土浦の弁護士からの自賠責保険、人身傷害保険の利用の提案

自賠責保険とは、自動車損害賠償保障法に基づいて、自動車の運行による人身事故の被害者を救済するために、すべての自動車について契約することが義務づけられている保険のことです。義務付けを強制されているところから強制保険(きょうせいほけん)とも呼ばれています。
自賠責保険だけですと、賠償限度額の問題から、実際の交通事故の賠償に対応できなくなることも少なくありません。例えば、後遺症などが残った場合を除いて、自賠責保険の傷害事故の支払限度額は120万円です。これは、交通事故の際の治療費、通院費、休業損害、慰謝料など全ての総額に対する支払限度額です。足りない場合も多く、任意保険に加入することは、ドライバーとして必須となっています。
任意保険というのは、自賠責保険で足りなかった部分を支払ってもらうために加入する保険です。通常の場合は一括対応といって、任意保険会社が窓口になり、自賠責保険と任意保険の保険金を一括して支払います。そのため、多くの場合には自賠責保険について意識する必要はありません。
では、意識するときとはどのような場合でしょう。例えば、傷害にかかわる賠償請求の際に、自分の過失が9割といった、被害者側に過失が多いときに意識する必要が出てきます。自賠責保険は人身事故の被害者を救済するための保険です。そのため、被害者側に過失が多い場合でも被害者に有利な考え方をします。過失が9割ある場合には、賠償金は9割減額されるのが、法律上の考え方ですが、自賠責保険の場合には自賠責保険の基準で算出した賠償金ではありますが、減額は、2割だけですみます。自らの過失が多い場合でも、重度の後遺障害を負ってしまった場合などは、相当の金銭的な賠償が必要です。少しでも多くの賠償を受けることができるように工夫をすべきです。

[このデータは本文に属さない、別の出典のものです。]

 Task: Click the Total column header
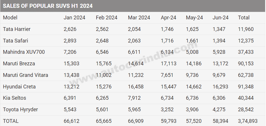pos(244,18)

なお、このように被害者側の過失が多い場合には、人身傷害保険を検討することが不可欠です。まだまだ、実務上定着しているとまではいえないところですが、人身傷害保険をうまく利用することによって、このような過失減額が事実上減らせるもしくは無くなることがあります。
人身傷害保険は、被害者ご自身が加入している任意保険の話です。多くの方が加入している保険ですので、賠償請求の際には、ぜひ検討してください。また、この話は少し複雑なところもありますので、弁護士費用特約の無料法律相談や各事務所の無料法律相談を利用すると良いでしょう。